ASSIGNMENT 1 →
Print the part of the passage on porting the xnu kernel that opens with the words containing "A real-world example" and closes with "be 16-bit aligned.". Copy it exactly.
ASSIGNMENT 2 →
In the passage on porting the xnu kernel, which release of Mac OS X is the quoted source code taken from?
ASSIGNMENT 3 →
List every name of a structure or union that the passage on porting the xnu kernel mentions.

PAGE TEXT →
★ ★ ★ ★ ★ ★ ★

A real-world example is when NeXT ported the xnu kernel from the Motorola 68000 (m68k) architecture to the i386 architecture. NeXT had a working m68k version of their kernel. When they ported it to i386, they found that the i386's alignment requirements differed from the m68k's in such a way that an m68k machine and an i386 machine did not agree on the layout of the NeXT vendor-specific BOOTP structure. In order to make the i386 structure layout agree with the m68k, they added an unnamed bitfield of length zero to force the NV1 structure/nv_U union to be 16-bit aligned.

Here are the relevant parts from the Mac OS X 10.6.5 xnu source code:

/* from xnu/bsd/netinet/bootp.h */
/*
 * Bootstrap Protocol (BOOTP).  RFC 951.
 */
/*
 * HISTORY
 *
 * 14 May 1992 ? at NeXT
 *  Added correct padding to struct nextvend.  This is
 *  needed for the i386 due to alignment differences wrt
 *  the m68k.  Also adjusted the size of the array fields
 *  because the NeXT vendor area was overflowing the bootp
 *  packet.

★ ★ ★ ★ ★ ★ ★

GIVEN INFORMATION →
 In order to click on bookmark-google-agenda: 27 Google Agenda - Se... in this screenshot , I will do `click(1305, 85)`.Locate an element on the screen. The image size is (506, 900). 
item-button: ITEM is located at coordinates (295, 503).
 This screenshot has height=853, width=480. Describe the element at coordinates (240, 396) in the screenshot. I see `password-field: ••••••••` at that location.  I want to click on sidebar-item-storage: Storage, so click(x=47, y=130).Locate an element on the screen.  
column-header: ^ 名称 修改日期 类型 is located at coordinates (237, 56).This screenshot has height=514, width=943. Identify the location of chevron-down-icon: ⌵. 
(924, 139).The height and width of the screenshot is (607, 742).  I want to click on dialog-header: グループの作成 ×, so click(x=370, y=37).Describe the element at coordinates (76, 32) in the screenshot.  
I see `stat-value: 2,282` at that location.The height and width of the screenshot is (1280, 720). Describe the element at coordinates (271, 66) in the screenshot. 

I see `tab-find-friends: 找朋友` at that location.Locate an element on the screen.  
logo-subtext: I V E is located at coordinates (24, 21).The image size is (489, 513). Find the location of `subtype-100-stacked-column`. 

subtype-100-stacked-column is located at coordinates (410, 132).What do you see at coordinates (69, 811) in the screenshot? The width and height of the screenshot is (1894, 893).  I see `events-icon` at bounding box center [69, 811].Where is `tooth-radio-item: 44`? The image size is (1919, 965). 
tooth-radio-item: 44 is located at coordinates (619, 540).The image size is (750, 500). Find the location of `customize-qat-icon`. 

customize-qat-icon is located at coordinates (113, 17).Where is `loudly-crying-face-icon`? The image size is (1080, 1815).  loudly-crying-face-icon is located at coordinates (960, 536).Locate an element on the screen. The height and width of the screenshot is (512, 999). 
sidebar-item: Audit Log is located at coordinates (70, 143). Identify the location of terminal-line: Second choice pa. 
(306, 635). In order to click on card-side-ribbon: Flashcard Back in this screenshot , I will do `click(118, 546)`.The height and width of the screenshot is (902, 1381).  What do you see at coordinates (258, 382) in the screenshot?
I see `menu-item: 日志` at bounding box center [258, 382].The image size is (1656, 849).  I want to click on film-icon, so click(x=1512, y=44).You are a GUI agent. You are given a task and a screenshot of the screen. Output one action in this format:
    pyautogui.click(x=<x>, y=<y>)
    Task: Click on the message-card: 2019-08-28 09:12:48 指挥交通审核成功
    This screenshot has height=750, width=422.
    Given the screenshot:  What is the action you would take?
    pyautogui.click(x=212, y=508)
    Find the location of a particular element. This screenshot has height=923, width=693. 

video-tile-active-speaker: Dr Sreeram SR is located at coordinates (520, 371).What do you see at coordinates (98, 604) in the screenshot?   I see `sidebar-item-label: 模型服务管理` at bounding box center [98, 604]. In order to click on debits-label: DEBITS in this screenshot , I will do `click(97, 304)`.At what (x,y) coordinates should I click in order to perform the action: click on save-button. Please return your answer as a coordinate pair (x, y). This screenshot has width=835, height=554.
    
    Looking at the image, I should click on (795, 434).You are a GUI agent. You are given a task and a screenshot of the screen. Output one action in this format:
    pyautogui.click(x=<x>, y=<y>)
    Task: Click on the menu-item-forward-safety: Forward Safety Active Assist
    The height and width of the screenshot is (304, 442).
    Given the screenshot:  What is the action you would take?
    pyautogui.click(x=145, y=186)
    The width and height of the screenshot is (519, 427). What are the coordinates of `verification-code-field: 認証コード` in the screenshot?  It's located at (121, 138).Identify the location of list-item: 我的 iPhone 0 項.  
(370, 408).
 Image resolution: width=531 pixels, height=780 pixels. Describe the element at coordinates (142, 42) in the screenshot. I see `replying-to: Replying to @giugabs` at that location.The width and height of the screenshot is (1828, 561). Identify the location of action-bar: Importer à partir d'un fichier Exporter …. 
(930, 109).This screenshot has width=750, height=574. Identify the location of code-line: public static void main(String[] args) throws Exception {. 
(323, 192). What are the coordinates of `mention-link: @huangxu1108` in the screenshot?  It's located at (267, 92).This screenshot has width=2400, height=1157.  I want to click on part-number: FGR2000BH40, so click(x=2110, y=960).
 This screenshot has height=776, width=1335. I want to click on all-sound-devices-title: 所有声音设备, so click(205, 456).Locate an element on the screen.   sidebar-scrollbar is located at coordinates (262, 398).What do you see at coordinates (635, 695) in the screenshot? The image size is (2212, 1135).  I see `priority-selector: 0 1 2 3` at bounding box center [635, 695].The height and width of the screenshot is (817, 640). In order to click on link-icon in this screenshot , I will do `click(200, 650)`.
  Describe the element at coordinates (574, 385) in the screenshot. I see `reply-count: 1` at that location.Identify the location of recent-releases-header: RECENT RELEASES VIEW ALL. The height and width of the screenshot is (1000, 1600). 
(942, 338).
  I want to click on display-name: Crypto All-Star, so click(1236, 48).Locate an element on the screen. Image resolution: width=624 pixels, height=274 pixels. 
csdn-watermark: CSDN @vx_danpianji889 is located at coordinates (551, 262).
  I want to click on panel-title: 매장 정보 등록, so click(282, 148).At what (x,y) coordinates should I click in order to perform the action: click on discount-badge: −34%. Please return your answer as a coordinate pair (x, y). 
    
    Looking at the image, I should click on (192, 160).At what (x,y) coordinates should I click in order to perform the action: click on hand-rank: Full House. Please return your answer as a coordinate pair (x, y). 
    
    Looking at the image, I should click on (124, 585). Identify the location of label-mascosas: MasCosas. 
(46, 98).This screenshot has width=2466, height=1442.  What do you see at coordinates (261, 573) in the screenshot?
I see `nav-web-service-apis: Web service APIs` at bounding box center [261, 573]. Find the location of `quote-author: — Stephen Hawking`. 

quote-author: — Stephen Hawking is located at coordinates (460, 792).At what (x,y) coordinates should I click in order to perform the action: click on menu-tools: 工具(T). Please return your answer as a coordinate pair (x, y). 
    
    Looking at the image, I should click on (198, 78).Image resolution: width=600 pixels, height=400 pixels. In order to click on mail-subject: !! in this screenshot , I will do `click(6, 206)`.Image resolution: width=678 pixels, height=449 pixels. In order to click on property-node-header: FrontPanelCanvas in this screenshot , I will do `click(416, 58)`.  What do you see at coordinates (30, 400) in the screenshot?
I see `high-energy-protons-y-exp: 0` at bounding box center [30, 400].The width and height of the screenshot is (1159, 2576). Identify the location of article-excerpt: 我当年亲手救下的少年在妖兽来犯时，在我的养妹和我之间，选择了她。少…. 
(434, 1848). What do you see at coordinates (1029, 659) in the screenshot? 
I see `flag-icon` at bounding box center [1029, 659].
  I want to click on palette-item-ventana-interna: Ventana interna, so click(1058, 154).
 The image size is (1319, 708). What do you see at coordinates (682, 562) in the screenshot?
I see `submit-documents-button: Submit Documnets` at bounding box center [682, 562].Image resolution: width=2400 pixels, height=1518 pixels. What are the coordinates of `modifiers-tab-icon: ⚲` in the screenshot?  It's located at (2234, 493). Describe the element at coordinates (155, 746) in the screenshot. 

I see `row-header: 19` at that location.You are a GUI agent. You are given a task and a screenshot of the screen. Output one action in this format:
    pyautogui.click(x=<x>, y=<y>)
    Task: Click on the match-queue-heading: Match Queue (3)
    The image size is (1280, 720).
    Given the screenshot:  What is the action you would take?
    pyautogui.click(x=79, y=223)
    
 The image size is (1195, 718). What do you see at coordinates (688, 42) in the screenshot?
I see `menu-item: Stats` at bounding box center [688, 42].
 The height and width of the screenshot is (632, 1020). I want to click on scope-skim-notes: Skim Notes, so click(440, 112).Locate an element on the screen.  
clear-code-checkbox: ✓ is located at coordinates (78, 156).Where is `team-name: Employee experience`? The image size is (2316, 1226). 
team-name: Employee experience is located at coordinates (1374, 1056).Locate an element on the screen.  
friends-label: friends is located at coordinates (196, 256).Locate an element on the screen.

★ ★ ★ ★ ★ ★ ★

ANSWER 1 →
A real-world example is when NeXT ported the xnu kernel from the Motorola 68000 (m68k) architecture to the i386 architecture. NeXT had a working m68k version of their kernel. When they ported it to i386, they found that the i386's alignment requirements differed from the m68k's in such a way that an m68k machine and an i386 machine did not agree on the layout of the NeXT vendor-specific BOOTP structure. In order to make the i386 structure layout agree with the m68k, they added an unnamed bitfield of length zero to force the NV1 structure/nv_U union to be 16-bit aligned.

ANSWER 2 →
Mac OS X 10.6.5

ANSWER 3 →
NV1, nv_U, nextvend